At Biogen, our mission is clear: we are pioneers in neuroscience. Since our founding in 1978 as one of the world’s first global biotechnology companies, Biogen has led innovative scientific research with the goal over the last decade to defeat devastating neurological diseases.
We believe that no other disease area holds as much need or as much promise for medical breakthroughs as neuroscience. Our focus on neuroscience, our deep scientific expertise and our courage to take risks make us leaders in the research and development of medicines to transform neuroscience to benefit society.
We aspire to transform patients’ lives and Biogen by making personalized & digital medicine in neuroscience a reality. Powered by data science and digital technologies, we drive solutions to advance research, clinical care, and patient empowerment. We believe that now, more than ever, biology and technology should go hand-in-hand to better meet patient needs, while enabling a shift towards more prevention-focused, affordable, and equitable care.
We came to Biogen to solve the unsolvable. We stay to create new possibilities and grow together. We work fearlessly and go beyond because we care deeply about making a difference and changing lives. All legitimate correspondence from a Biogen employee will come from “@biogen.com” or “@smartrecruiters.com” email accounts.
Our mission is to advance science in the development and approval of medications to benefit the greatest number of patients in a timely manner. Our ability to successfully complete the regulatory pathway and achieve the goal of broad therapeutic access for patients is essential to this mission.
Clinical trials are the main way for patients to access investigational therapies.
Biogen’s clinical trials are conducted to test the safety and effectiveness of investigational therapies so that regulatory authorities – such as the FDA in the United States and the EMA in Europe – can decide whether or not these therapies can be approved as a treatment for a disease. Biogen strives to design and run clinical trials that will provide these regulatory agencies with the data they need to determine if an investigational therapy is beneficial to people.

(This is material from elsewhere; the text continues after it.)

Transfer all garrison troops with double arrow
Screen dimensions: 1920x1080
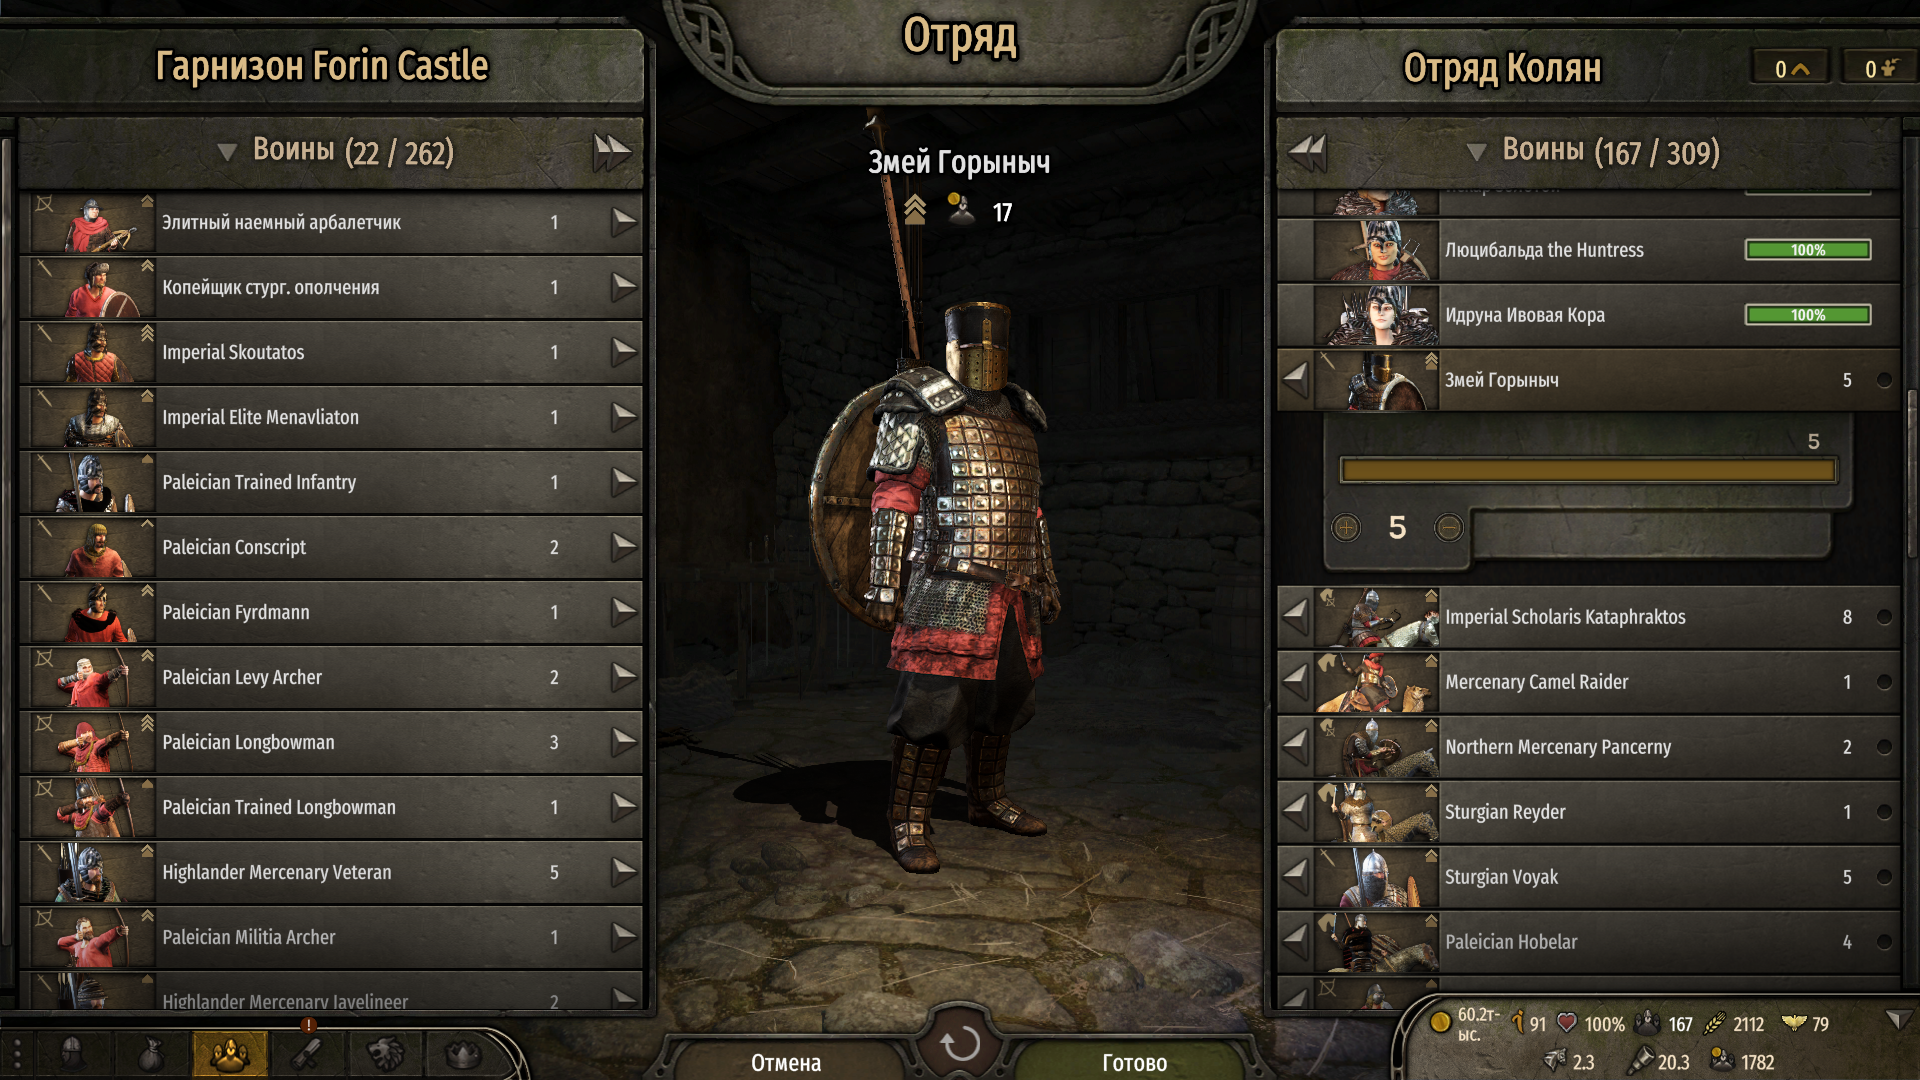pos(612,153)
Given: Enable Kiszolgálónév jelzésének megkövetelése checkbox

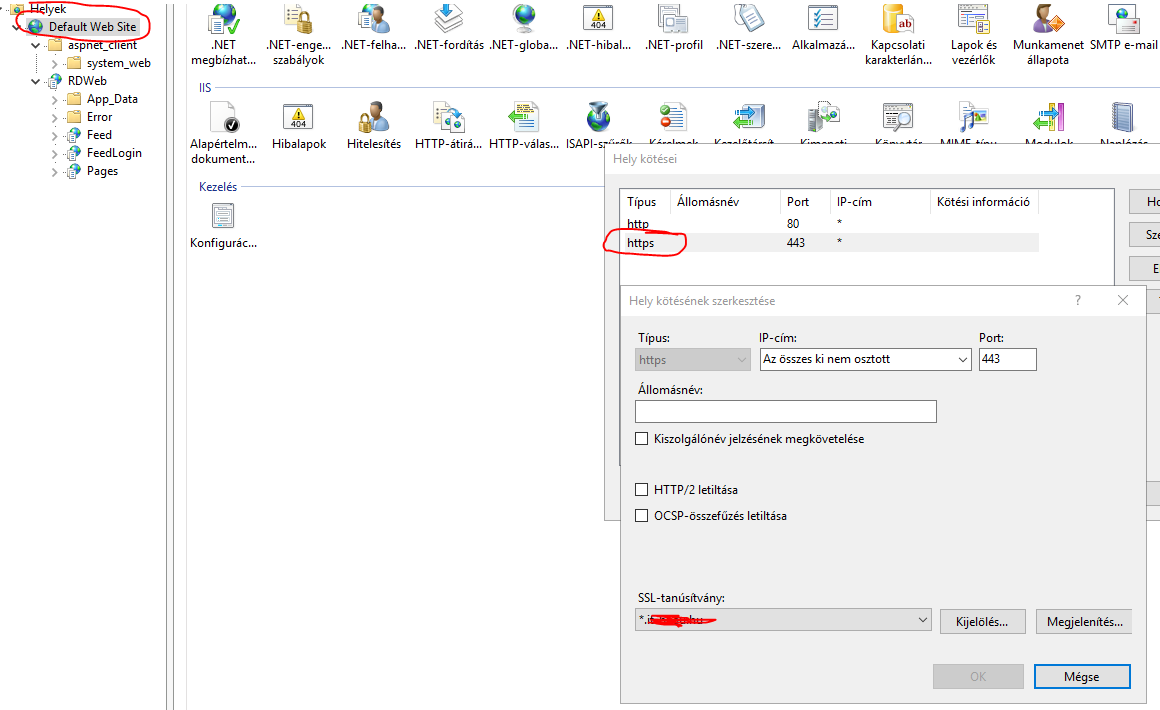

To participate in a clinical trial, a patient must meet the inclusion/exclusion (eligibility) criteria. These criteria are important because they help researchers identify people who can participate. The criteria also help researchers identify a group of people with similar characteristics of a disease, making it easier and quicker for the researchers to evaluate the investigational therapy – potentially leading to faster review and approval. Read more about clinical trials here.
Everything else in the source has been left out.